Staying active, never smoking and controlling diabetes and cholesterol can prevent hardening of the arteries, but effective treatment of atherosclerosis could come down to harnessing an enzyme already built in to the blood vessels.
In a new study published online ahead of print in the August issue of The Journal of Clinical Investigation, scientists at the University of Michigan Health System used mice to show that a human membrane-bound enzyme called CD39, which can clear the dangerous buildup of adenosine triphosphate (ATP) from the bloodstream, significantly reduces atherosclerosis in mice.
The enzyme is known for its ability to control blood clots and reduce inflammation, but the study led by Yogen Kanthi, M.D., and David Pinsky, M.D., is the first to reveal a major role of CD39 in reducing atherosclerosis.
“Better lifestyles and improved treatments have slowed the rates of death from atherosclerosis, but if CD39 proves to be as critical a factor in humans as in mice, it would be a major step forward in understanding heart disease,” says senior study author David Pinsky, M.D., cardiologist and director of the University of Michigan Frankel Cardiovascular Center.
Atherosclerosis is a progressive process that puts blood flow at risk.
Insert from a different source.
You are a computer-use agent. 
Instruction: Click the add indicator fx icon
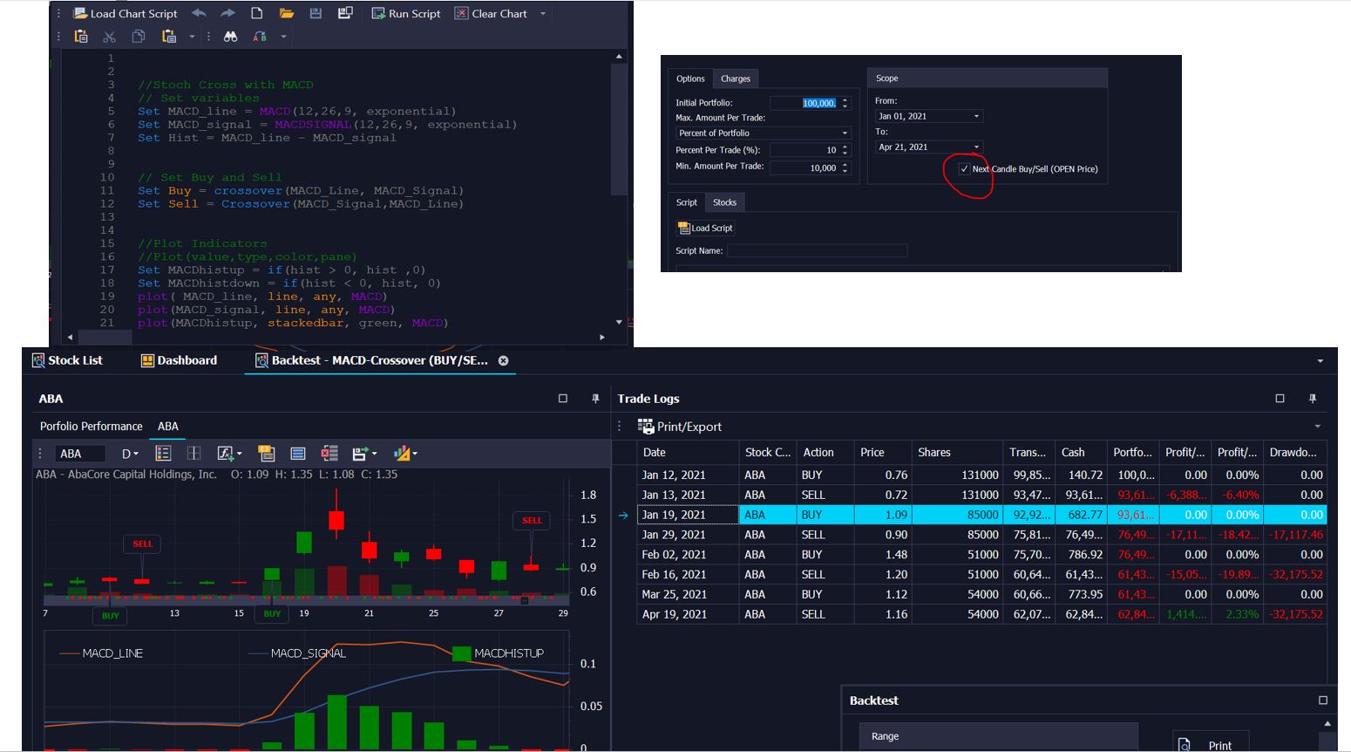click(226, 454)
It begins with damage – caused by high cholesterol, high blood pressure or smoking — to the thin layer of cells lining the blood vessels.
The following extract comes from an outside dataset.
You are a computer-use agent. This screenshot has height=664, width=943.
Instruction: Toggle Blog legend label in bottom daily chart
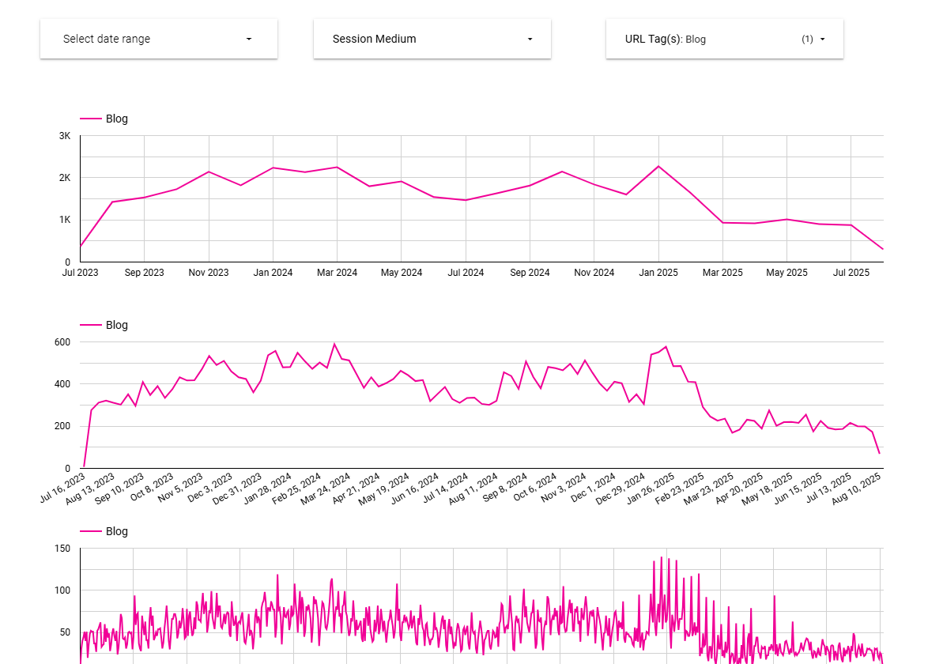click(x=117, y=531)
The damage can lead to an accumulation of cholesterol, cells and debris called plaque that not only puts the heart at risk, but also raises the risk of stroke, peripheral artery disease and other health problems.
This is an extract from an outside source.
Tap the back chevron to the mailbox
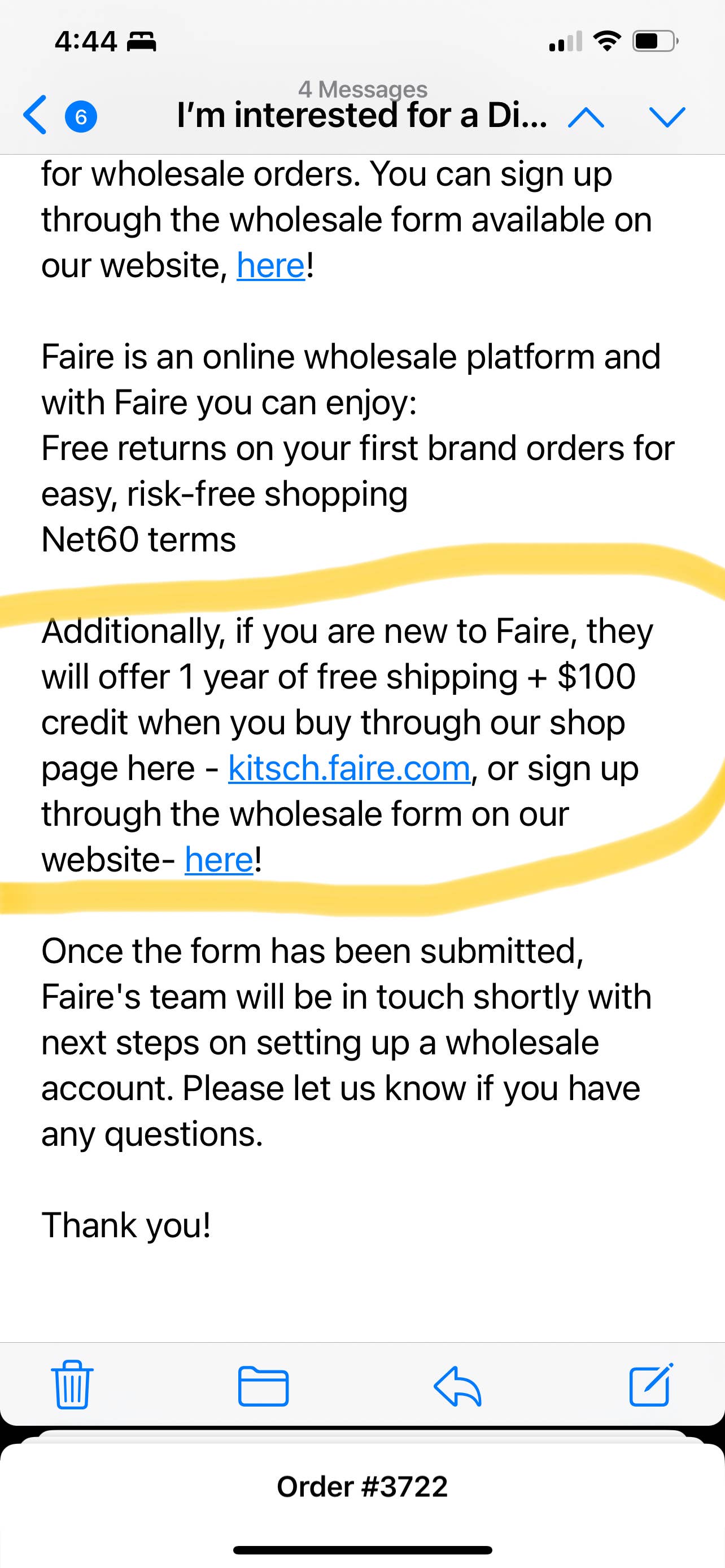 coord(35,115)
The potential benefit of CD39, according to the lab study, is in its ability to control plaque formation.
“We found that when we reduced CD39 expression, the size of atherosclerotic plaque doubled,” says lead study author Yogen Kanthi, M.D., cardiologist and vascular medicine specialist at the U-M Frankel Cardiovascular Center.
The team of investigators from the U-M and Emory University made the discovery that CD39, which lines blood vessels, is regulated by blood flow patterns in mice and in human cells.
More research is needed before any potential treatments might become available.
“Plaque predictably occurs in branch points in arteries, where blood flow is turbulent and not smooth,” Kanthi says. “These same areas of turbulent blood flow are ones with the least amount of CD39 lining the artery. The study reveals a potential key role of CD39 in preventing atherosclerosis and opens new avenues for targeted treatment possibilities in coronary and peripheral artery diseases.”